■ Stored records
=-=-=

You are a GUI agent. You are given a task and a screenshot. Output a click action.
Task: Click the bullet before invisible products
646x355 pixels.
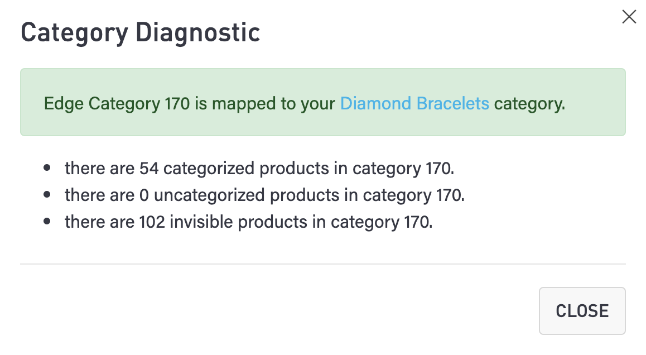click(x=47, y=222)
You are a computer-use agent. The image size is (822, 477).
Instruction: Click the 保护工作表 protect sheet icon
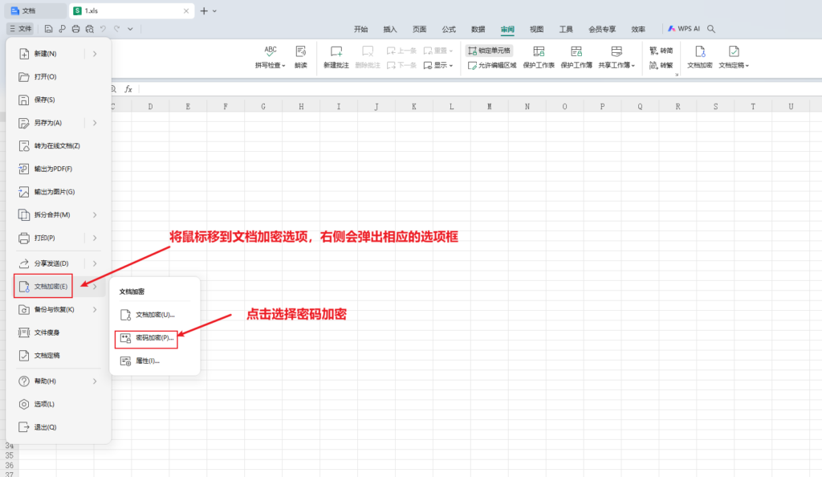(x=538, y=56)
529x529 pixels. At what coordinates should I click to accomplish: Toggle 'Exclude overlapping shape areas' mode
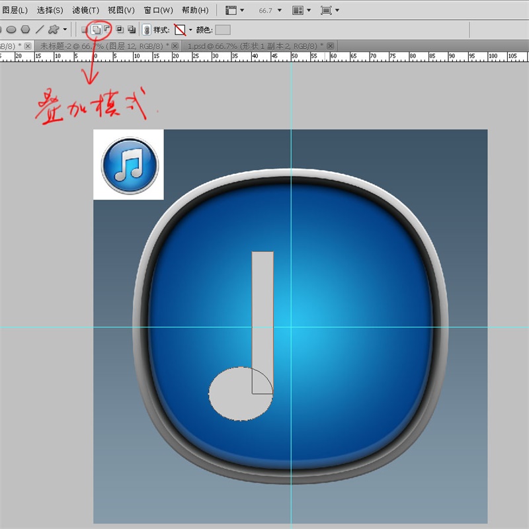pyautogui.click(x=132, y=29)
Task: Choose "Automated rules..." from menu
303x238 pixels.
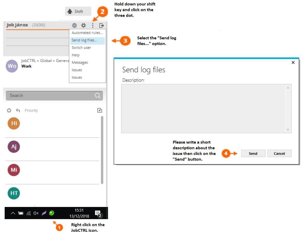Action: [87, 33]
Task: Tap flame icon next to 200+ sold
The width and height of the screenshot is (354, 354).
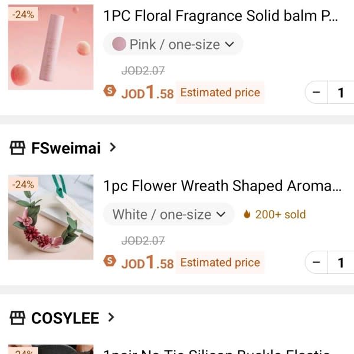Action: pyautogui.click(x=247, y=214)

=-=-=

■ WHAT NEEDS TO BE DONE
Repeat the data word for word, minus any pictures.

■ YOUR RESPONSE
You are a GUI agent. You are given a task and a screenshot. Output a click action.
Task: Click the bullet before invisible products
646x355 pixels.
click(x=47, y=222)
You are a computer-use agent. The image size is (822, 477).
Instruction: Click the 保护工作表 protect sheet icon
(x=538, y=56)
529x529 pixels. At what coordinates should I click to accomplish: Toggle 'Exclude overlapping shape areas' mode
pyautogui.click(x=132, y=29)
Task: Choose "Automated rules..." from menu
303x238 pixels.
Action: [87, 33]
Task: Tap flame icon next to 200+ sold
The width and height of the screenshot is (354, 354).
Action: pyautogui.click(x=247, y=214)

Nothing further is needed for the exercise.